* _Job_
Quote the rows below word for word, leaving out the pictures.
## START Task data
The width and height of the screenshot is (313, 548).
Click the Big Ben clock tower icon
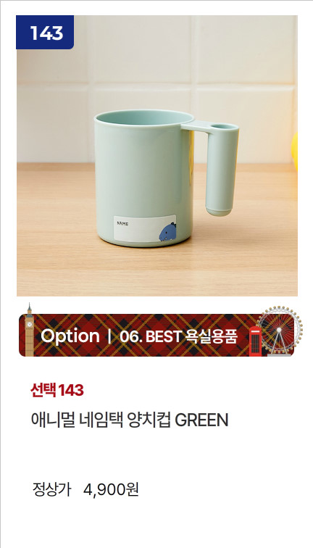29,330
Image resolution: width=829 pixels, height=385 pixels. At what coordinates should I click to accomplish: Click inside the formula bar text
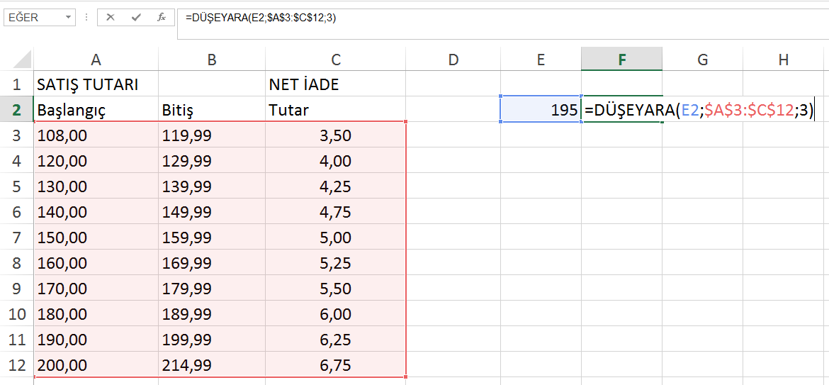pos(496,18)
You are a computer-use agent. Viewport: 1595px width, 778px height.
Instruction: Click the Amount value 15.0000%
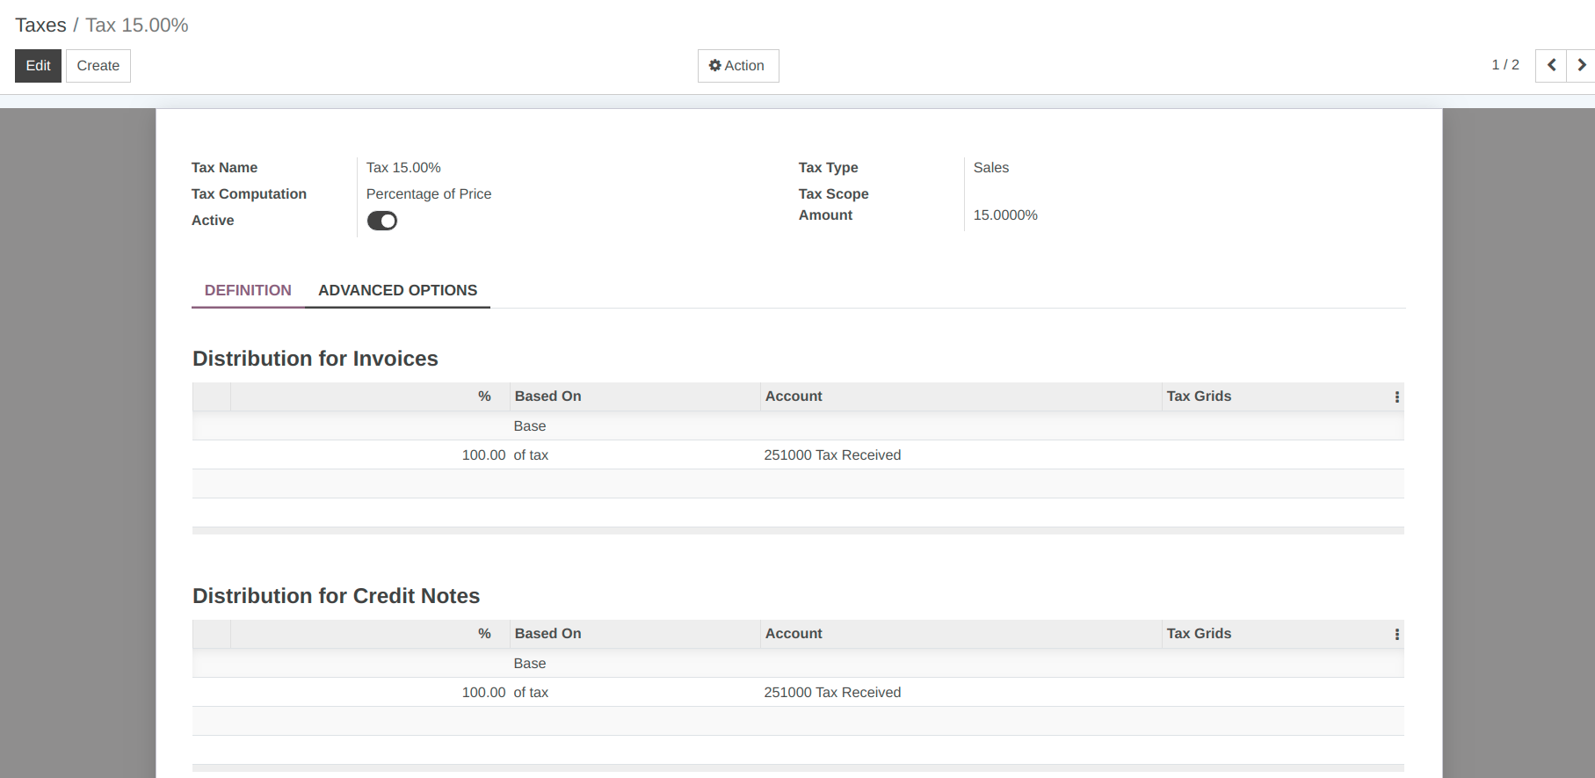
## END Task data
* _Exercise answer_
The width and height of the screenshot is (313, 548).
Click the Big Ben clock tower icon
29,330
Image resolution: width=829 pixels, height=385 pixels. At what coordinates should I click to accomplish: Click inside the formula bar text
pos(496,18)
You are a computer-use agent. Viewport: 1595px width, 778px height.
Instruction: Click the Amount value 15.0000%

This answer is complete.